● TASK TO COMPLETE: In the entries below, find the line with "The height and width of the screenshot is (555, 850)." and the line with "Screen dimensions: 1277x923". Return those two lines and all lines between them, exactly.

INPUT MATERIAL Block Start

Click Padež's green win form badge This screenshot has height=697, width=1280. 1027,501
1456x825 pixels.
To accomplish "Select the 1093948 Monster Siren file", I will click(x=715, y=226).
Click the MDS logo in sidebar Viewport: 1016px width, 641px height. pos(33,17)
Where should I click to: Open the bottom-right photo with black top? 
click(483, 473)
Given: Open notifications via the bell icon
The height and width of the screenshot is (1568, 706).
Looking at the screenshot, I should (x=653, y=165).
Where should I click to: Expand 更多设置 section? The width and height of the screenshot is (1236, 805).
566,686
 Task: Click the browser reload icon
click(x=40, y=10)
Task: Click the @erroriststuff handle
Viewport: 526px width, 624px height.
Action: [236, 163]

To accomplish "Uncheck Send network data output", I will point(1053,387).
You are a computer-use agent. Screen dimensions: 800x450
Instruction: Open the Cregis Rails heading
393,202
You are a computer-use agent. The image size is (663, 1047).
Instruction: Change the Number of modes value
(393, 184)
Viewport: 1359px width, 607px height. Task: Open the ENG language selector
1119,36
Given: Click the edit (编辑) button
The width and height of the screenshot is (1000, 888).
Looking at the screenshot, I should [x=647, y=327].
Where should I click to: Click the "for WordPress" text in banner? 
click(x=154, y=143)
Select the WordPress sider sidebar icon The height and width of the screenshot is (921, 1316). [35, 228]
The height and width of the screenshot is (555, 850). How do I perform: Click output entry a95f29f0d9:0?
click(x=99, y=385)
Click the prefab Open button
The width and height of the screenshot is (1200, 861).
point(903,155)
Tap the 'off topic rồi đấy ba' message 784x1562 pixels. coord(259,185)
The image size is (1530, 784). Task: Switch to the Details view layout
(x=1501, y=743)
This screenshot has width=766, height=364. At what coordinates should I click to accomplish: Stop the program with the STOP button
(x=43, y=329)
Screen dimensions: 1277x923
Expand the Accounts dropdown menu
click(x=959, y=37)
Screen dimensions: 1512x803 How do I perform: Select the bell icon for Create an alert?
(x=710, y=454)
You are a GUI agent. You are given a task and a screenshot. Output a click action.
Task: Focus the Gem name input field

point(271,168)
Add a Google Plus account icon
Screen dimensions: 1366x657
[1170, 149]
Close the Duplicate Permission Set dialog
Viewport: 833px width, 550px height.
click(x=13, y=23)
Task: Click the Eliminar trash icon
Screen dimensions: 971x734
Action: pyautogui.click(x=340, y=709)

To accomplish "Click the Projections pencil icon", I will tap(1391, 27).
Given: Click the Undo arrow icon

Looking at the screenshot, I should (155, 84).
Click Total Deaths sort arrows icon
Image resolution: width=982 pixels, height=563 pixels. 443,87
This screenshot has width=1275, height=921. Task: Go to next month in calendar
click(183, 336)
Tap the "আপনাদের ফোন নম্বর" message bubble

INPUT MATERIAL Block End

● TASK RESULT:
The height and width of the screenshot is (555, 850). How do I perform: Click output entry a95f29f0d9:0?
click(x=99, y=385)
Click the prefab Open button
The width and height of the screenshot is (1200, 861).
point(903,155)
Tap the 'off topic rồi đấy ba' message 784x1562 pixels. coord(259,185)
The image size is (1530, 784). Task: Switch to the Details view layout
(x=1501, y=743)
This screenshot has width=766, height=364. At what coordinates should I click to accomplish: Stop the program with the STOP button
(x=43, y=329)
Screen dimensions: 1277x923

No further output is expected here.